By 1988 membership was over 2,800 with 1,275 of these physicians “certified” as “having demonstrated knowledge and expertise in alcoholism and other drug dependencies commensurate with the standards set forth by the society.”3 “The formation of State Chapters began with California, Florida, Georgia, and Maryland submitting requests.4
In 1988 the AMA House of Delegates voted to admit ASAM to the House. According to ASAM News this “legitimizes the society within the halls of organized medicine.”2
By 1993 ASAM had a membership of 3,500 with a total of 2,619certifications in Addiction Medicine. The Membership Campaign Task Force sets a goal to double its membership of 3,500 to 7,000 by the year 2000 to assure “the future of treatment for patients with chemicals. It represents a blueprint for establishing addiction medicine as a viable entity.”5
Many of these physicians joined state PHPs and over time have taken over under the umbrella of the FSPHP.
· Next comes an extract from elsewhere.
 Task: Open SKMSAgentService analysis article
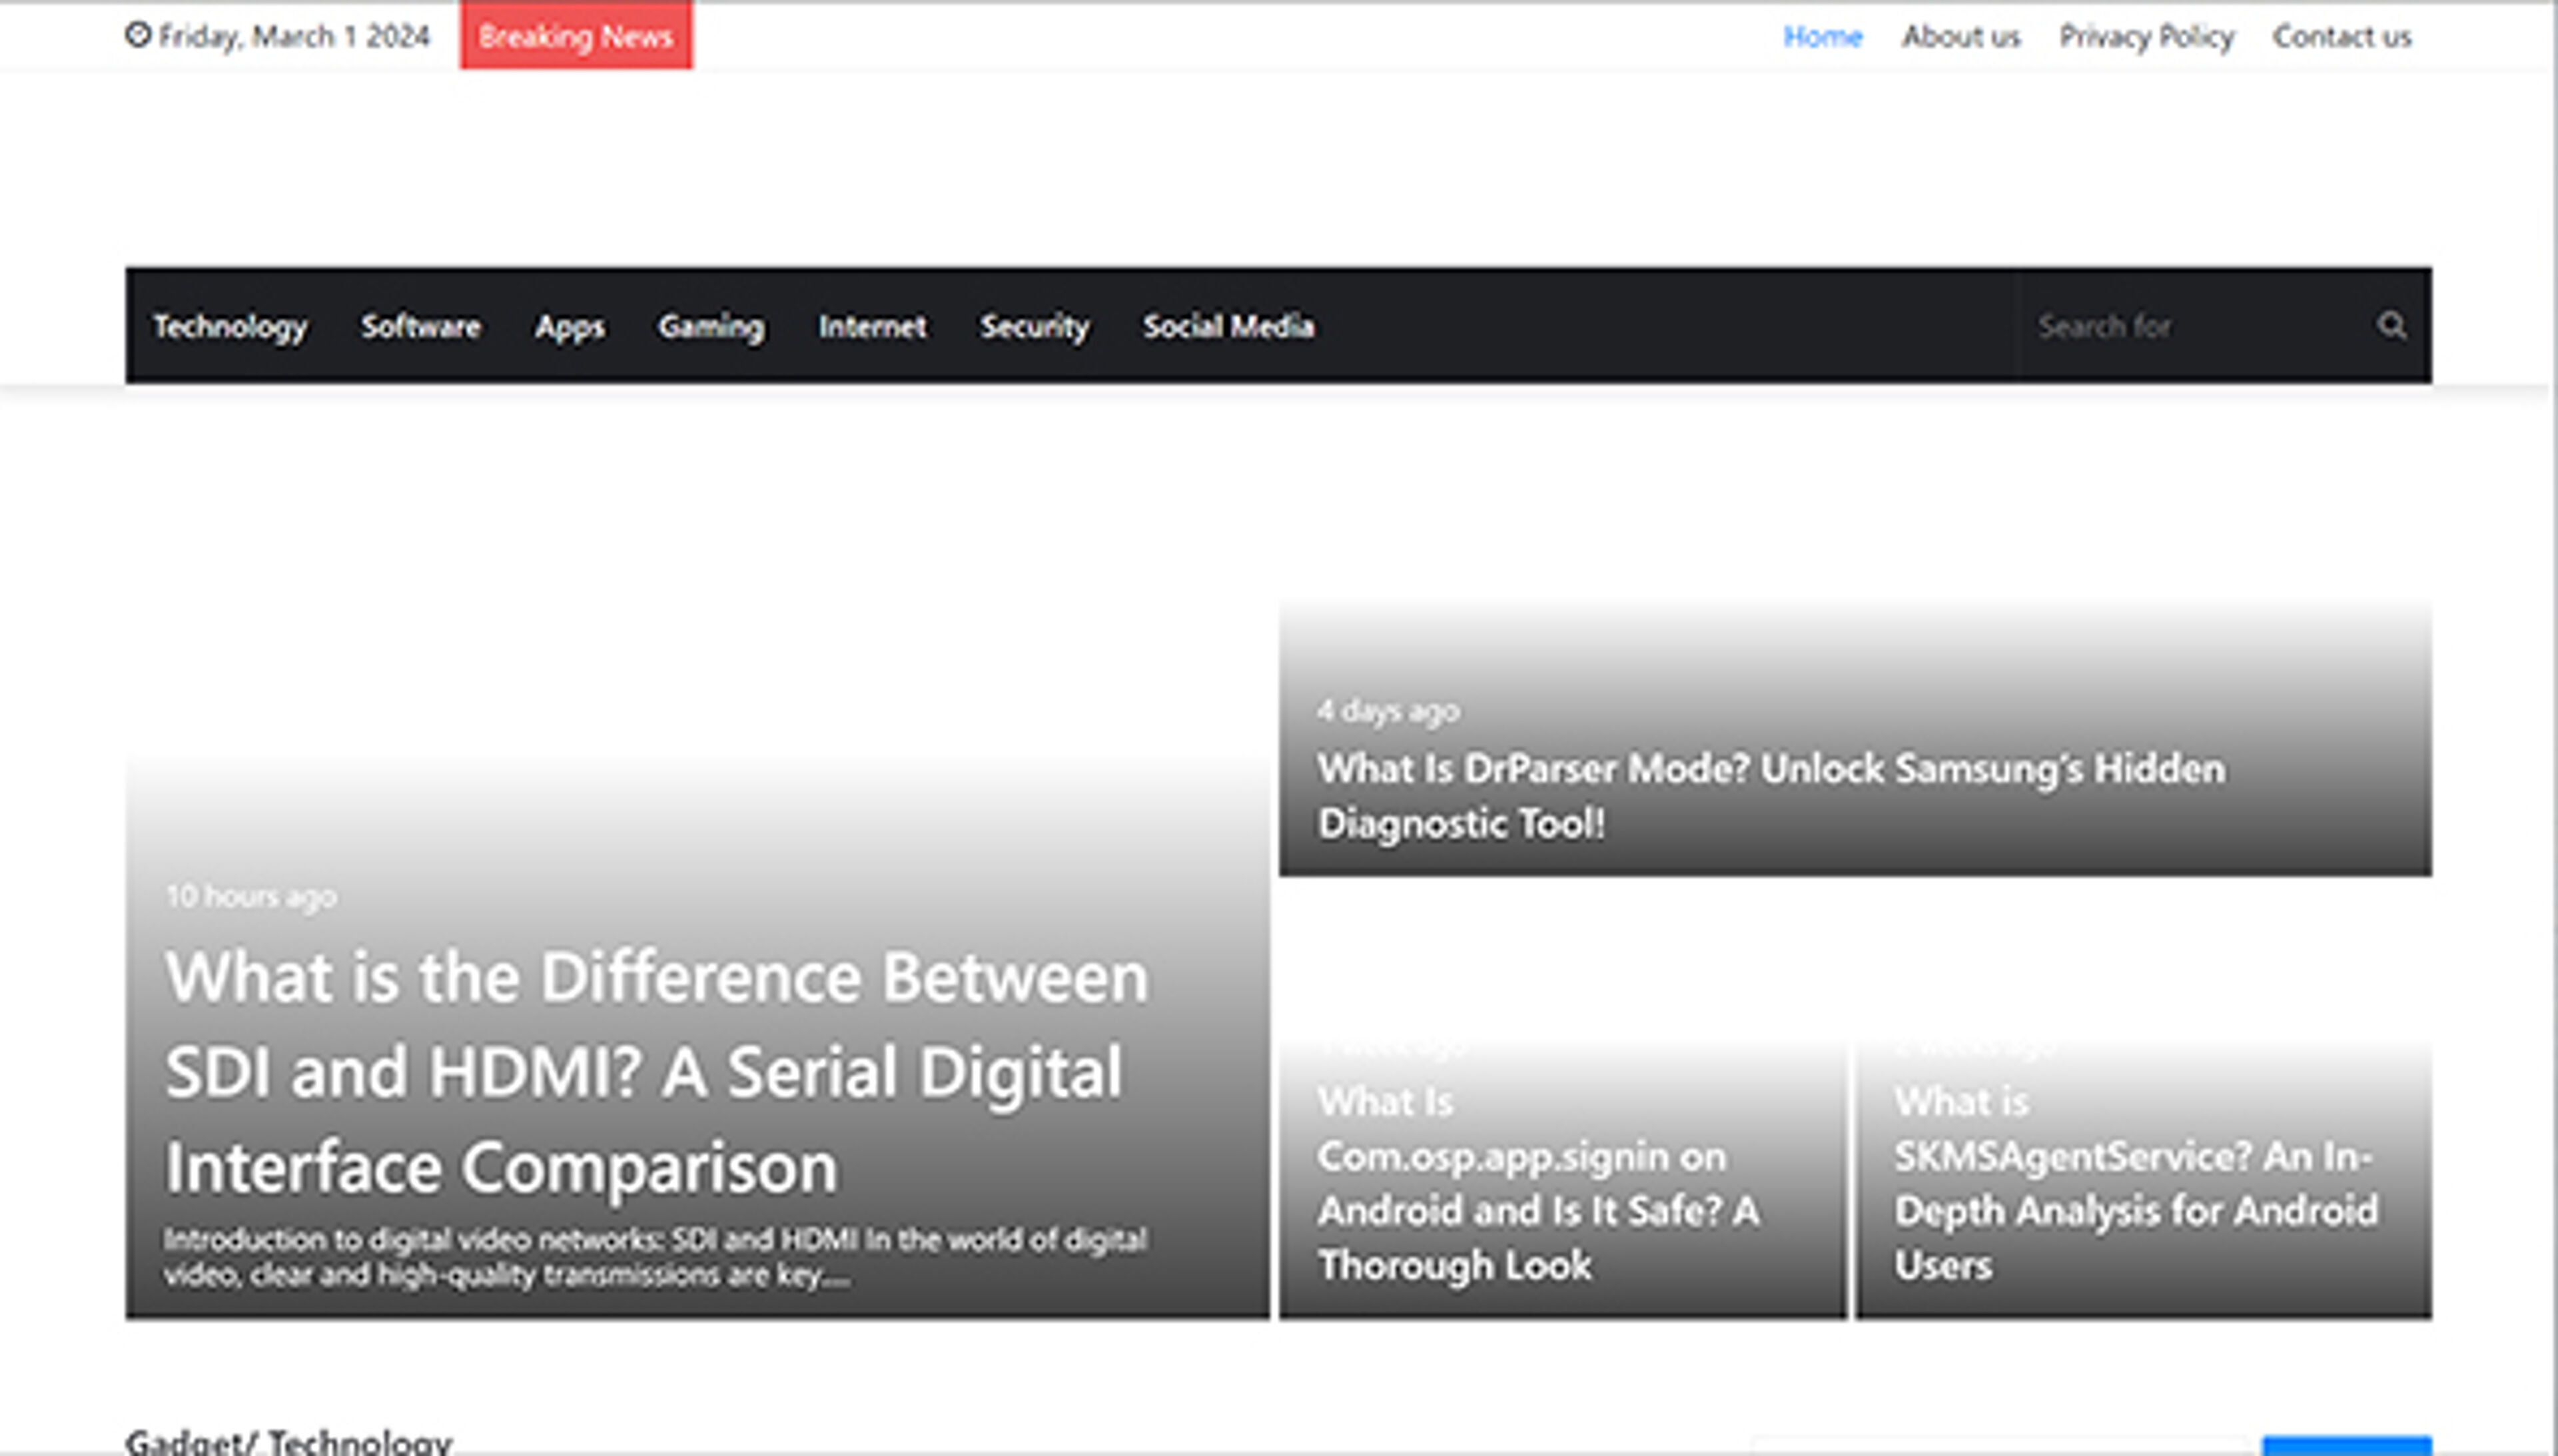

Others became medical directors of treatment centers such as Hazelden, Marworth and Talbott.
- The sick physician. Impairment by psychiatric disorders, including alcoholism and drug dependence. JAMA : the journal of the American Medical Association. Feb 5 1973;223(6):684-687.
- Four Decades of ASAM. ASAM News. March-April 1994, 1994.
- . American Medical Society on Alcoholism & Other Drug Dependencies Newsletter. Vol III. New York, NY: AMSAODD; 1988:12.
- . AMSAODD News. Vol III. New York, NY: American Medical Society on Alcoholism & Other Drug Dependencies; 1988.
- Membership Campaign Update. ASAM News. Vol VIII: American Society of Addiction Medicine; 1993:11.